I have now been back in New Zealand for a full month and the emotions of those final days in China feel like an entire lifetime ago. It feels, in some ways, like it never happened. Life back home has so very rapidly resumed and enveloped me into it's pace and rhythm. The initial interest in my journey has faded and too soon everyone's attention, including my own, has become fastened once more on what lies ahead. I find that all too quickly this journey, something that was so important, that took so much planning and time and waiting for, is done.

I have struggled to accept falling so far short of my fundraising target, but I am gradually coming to accept that I can only do what I can. In the end, the 2018 China Traverse was about so much more than the fundraising. I have spent the last decade in an environment obsessed with achievement (High Performance Sport, I am looking at you) and we live in a culture that is similarly smitten with success. That can make it very challenging to acknowledge and accept falling short of a goal that you have set for yourself. Good intentioned though it may be. After a decade of witnessing the unintentional side effects of such relentless pursuits of success, I find myself shifting from such rhetoric. My years in the sporting world taught me that the best stories, and sometimes the best humans, are the ones you will never see on the podium and whose stories will likely never be told. The ones I most admire are those who gave everything they had in pursuit of their dream but never had their moment of glory. The Olympians who finished 12th. Those who missed the cut. The careers ended too soon due to injury. There are such gloriously rich stories to be told amongst the also-rans.

And now it is my turn to accept this in my own journey. That this epic adventure was not only about some arbitrary fundraising target I had set myself. Sure, reaching that goal would have been nice. It would have made my story tidy and neat. But that's not really how life works, is it? 

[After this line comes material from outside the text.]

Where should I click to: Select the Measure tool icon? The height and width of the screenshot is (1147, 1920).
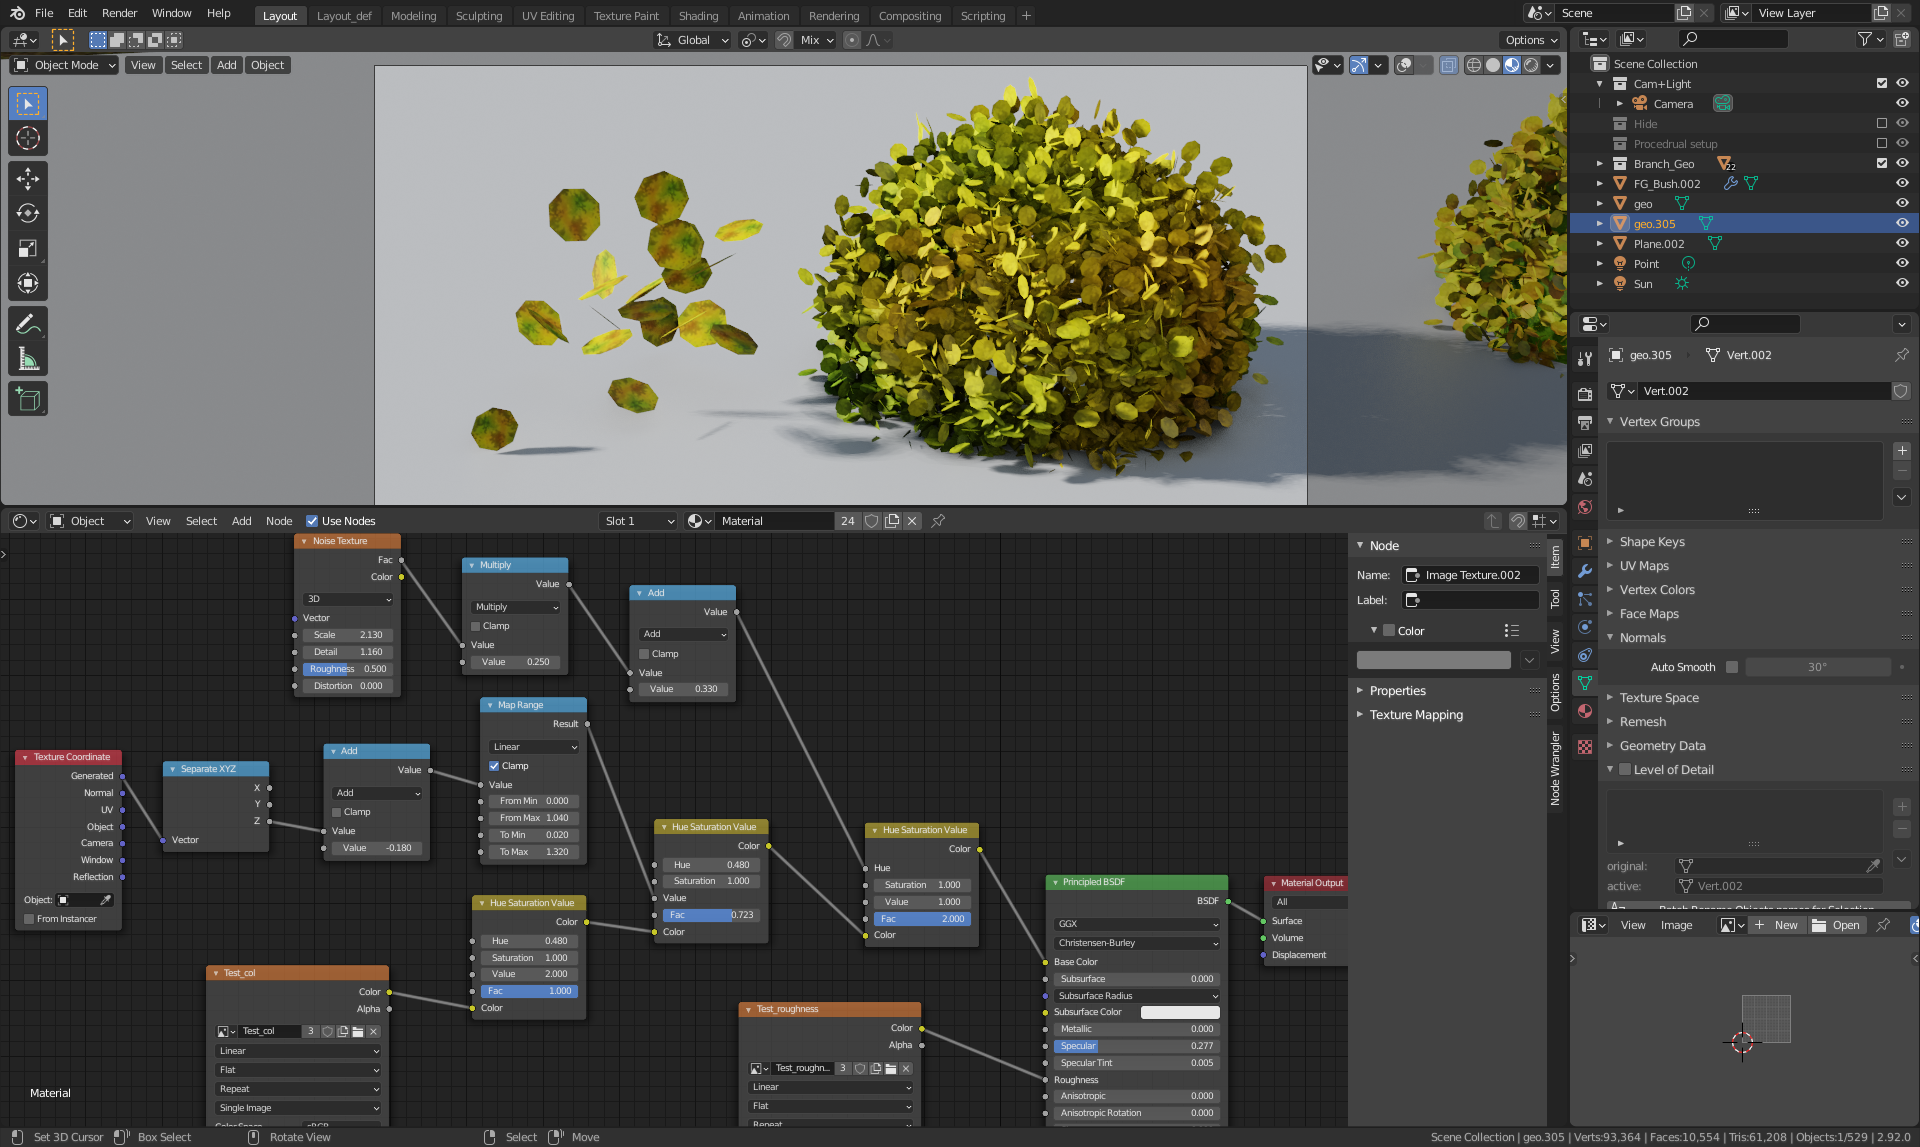(x=28, y=359)
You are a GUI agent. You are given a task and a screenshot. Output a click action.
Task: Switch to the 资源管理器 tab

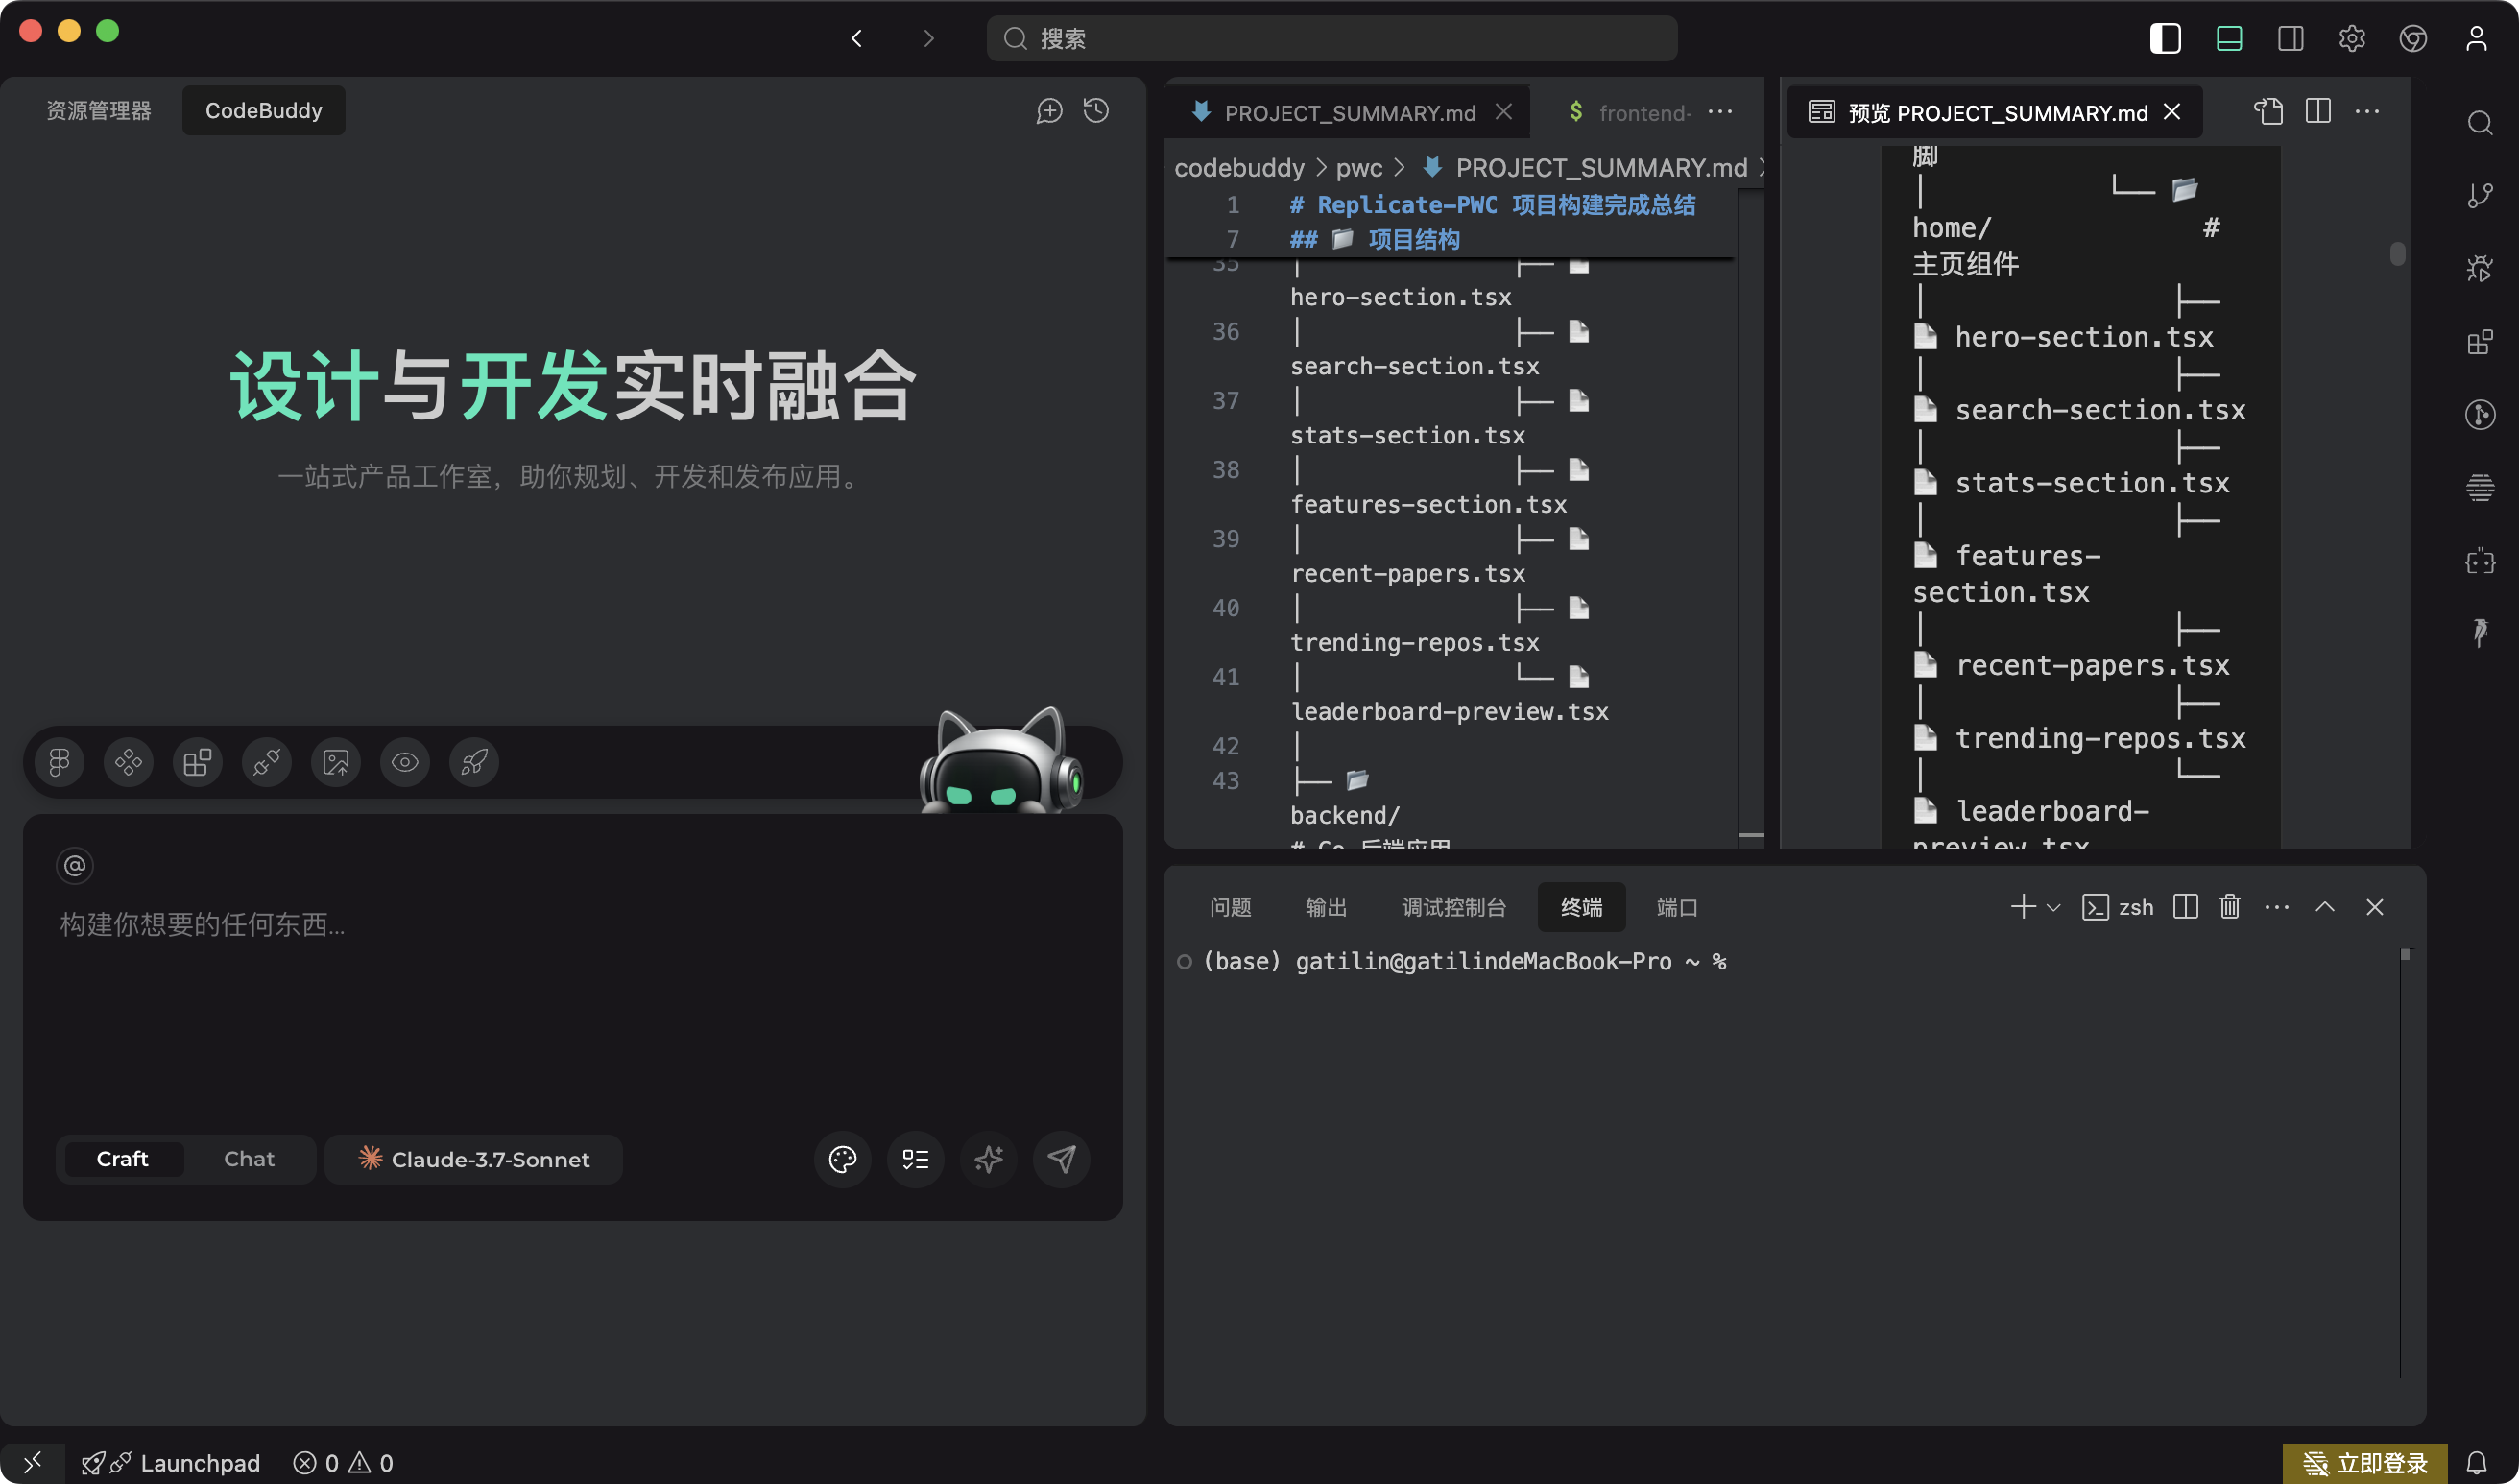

This journey wasn't straight forward. There were so many battles. Emotional highs and lows. Hills to climb. Endless days of straight roads. Strange interactions to navigate in a foreign culture in a language I don't speak. I don't want to loose sight of the experiences and the achievements I did have, simply because I fell short of a target I had decided upon. Life pushes us and challenges us and forces us to face things we sometimes wish we could ignore.

I may not have reached my fundraising target. But I still rode my pushbike the entire way across China. And there are some gloriously rich stories in that.